女の子は泣きそうになりながら、走って階段を上った。
隣のクラスの生徒だから、俺がこれから教室に戻っても廊下あたりで鉢合わせるのと思う。そしたら気まずいか。はあ、とため息が漏れる。心労が重なる。少し図書室で休もう。ドアに手をかけて、横にスライドさせる。暖房の風が、頬を撫でる。
カウンターに稲穂が座っていた。もちろん、ドアを開けたタイミングで稲穂は俺に気づく。不思議そうな顔をしていた。俺は今までの高校生活で、図書室を利用したことがない。稲穂にとって俺は珍しい客だったし、俺は稲穂が図書委員であることを失念していた。
「……そうだった」
「なにあのラップバトルみたいな告白」
「聞こえてた?」
「誘導尋問で倒してた」
俺は右手をヒラヒラさせて、本棚の方へ向かう。そこから、小学生のころに山瀬が読んでいたような記憶がある恋愛心理テストの本を手に取り、机に座る。俺が座った席の向こう側に、一条が座っていた。高校生でセックスするようなやつは本なんて読まない。
「なにしてんの?」
「君みたいなやつを倒すための勉強」
「期末テストが終わったばかりなのに?」
「べつに」
なにが、べつになのだろうか。彼女の目の前に教科書やノートは一切広がっていない。俺は稲穂をチラっと見る。とくに変わった様子はなく、冷静を保ちながら手前の本に視線を落としている。ああいう、清楚な女の子が本を読むのだ。
「自信ないんだ」
「ある」
「自己採点は?」
「教えるわけないじゃん」
そんなに美少女というわけでもないのにツンケンとした性格だから、俺からしたらただの嫌なやつに思える。上沢を含めて世の中の男っていうのは、こういう肉付きがよく、ほどよく陰湿な女を好むらしい。
「まあいいよ。この前見たことは秘密で」
「あんたたちは私のこと噂にしているのに?」
「誰の口からも語られることのない人生よりはマシだろ?」
「……私の勝ちかな」
負けてあげたところで、俺は立ち上がる。小学生女児向けの恋愛心理の本をカウンターまで持っていく。
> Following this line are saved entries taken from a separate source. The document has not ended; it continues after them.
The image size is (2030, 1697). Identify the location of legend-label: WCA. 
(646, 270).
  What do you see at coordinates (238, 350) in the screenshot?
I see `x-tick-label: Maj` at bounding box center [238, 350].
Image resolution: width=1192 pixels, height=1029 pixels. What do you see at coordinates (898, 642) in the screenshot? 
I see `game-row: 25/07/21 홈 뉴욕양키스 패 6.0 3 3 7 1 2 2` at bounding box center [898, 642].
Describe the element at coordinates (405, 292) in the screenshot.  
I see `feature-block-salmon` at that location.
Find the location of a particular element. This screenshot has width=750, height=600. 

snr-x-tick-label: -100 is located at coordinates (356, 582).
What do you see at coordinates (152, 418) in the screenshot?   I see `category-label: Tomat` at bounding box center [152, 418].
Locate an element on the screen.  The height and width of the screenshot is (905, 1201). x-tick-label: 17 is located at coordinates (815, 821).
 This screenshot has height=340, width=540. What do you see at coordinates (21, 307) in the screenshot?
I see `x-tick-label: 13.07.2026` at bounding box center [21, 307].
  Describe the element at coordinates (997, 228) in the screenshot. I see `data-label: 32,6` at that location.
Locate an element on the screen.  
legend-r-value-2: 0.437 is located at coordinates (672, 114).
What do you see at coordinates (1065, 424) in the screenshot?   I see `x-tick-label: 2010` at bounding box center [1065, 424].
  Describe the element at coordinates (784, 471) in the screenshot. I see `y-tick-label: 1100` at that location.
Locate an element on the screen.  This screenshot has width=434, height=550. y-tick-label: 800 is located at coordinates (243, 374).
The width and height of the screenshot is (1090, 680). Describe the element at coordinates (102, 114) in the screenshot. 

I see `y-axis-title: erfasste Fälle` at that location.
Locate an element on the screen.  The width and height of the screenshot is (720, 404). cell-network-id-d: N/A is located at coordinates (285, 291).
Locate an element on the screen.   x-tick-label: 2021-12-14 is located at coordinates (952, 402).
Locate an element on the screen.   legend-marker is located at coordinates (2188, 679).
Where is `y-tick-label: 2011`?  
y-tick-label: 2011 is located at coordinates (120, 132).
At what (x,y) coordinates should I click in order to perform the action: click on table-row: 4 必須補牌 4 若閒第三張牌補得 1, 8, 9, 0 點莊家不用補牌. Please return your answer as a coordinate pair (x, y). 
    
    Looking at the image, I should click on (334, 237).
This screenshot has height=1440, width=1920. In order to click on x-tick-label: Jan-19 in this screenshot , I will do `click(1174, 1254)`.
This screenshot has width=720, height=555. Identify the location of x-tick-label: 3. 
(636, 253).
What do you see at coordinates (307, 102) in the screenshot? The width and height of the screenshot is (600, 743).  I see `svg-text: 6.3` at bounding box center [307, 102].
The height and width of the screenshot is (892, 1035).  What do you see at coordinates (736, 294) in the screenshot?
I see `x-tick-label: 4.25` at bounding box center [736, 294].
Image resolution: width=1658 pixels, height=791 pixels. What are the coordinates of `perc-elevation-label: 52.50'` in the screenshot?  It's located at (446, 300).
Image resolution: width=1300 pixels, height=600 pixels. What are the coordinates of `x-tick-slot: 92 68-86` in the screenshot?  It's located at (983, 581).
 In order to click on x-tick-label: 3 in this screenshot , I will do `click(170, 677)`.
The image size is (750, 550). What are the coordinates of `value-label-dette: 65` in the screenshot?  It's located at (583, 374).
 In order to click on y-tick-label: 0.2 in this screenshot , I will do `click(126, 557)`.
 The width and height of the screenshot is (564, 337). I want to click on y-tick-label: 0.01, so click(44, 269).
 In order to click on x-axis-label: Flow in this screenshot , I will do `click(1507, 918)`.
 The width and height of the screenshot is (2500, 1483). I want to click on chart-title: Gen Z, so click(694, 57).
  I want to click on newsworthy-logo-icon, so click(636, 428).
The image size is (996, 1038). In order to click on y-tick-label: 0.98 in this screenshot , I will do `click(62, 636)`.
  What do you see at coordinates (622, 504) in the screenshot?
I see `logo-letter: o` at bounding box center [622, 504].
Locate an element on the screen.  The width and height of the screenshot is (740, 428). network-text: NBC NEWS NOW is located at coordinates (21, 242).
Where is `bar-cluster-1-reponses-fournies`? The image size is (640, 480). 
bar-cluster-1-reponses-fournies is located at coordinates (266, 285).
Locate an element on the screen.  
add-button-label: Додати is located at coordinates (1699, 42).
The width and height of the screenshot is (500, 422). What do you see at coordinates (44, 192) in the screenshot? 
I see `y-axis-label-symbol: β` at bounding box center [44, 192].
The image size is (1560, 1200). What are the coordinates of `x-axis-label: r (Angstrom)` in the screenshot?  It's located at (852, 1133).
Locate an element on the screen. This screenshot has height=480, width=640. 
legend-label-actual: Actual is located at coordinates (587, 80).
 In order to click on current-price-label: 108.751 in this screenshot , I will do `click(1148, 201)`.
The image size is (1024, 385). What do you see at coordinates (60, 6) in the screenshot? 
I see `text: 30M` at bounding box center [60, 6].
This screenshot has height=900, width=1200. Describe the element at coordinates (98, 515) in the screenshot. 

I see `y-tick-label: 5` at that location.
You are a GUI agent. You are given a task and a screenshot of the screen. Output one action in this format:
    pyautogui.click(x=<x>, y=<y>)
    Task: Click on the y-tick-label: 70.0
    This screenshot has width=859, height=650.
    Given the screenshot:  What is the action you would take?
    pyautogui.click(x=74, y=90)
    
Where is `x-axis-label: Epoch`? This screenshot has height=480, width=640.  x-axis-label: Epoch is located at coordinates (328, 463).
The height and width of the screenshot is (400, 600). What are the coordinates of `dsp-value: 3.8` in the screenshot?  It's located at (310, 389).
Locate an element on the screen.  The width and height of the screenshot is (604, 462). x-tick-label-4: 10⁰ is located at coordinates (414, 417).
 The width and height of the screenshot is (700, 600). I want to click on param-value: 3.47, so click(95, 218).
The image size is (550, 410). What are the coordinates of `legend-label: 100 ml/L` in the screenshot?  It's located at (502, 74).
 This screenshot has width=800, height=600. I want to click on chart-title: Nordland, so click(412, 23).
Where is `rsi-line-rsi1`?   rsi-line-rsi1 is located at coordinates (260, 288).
本の借り方は高校一年生のときに教わったはずだけど覚えていない。とりあえず、カウンターの上にかわいい表紙の本を置き、稲穂に話しかける。
「私の前で、この本借りるの恥ずかしくない?」
「演技だよ。俺は恋愛のいろはを知っているから。でも、そういうの無知な方がいいだろ?」
「じゃあ、い」
「お弁当」
「じゃあ、ろ」
「お弁当」
稲穂は怪訝な顔をする。
「じゃあ、は」
「お弁当」
「なにそれ。はい、これで借りれた」
「三回お弁当食べたら、だいたいわかるってこと」
「弁当の前に、おを付けるのは?」
「それも演技」
「意味わかんない。返却期限は一週間後だから」
「じゃあ、今返すよ」
「……」
カウンターの上に、本を置いたまま俺は図書室を後にした。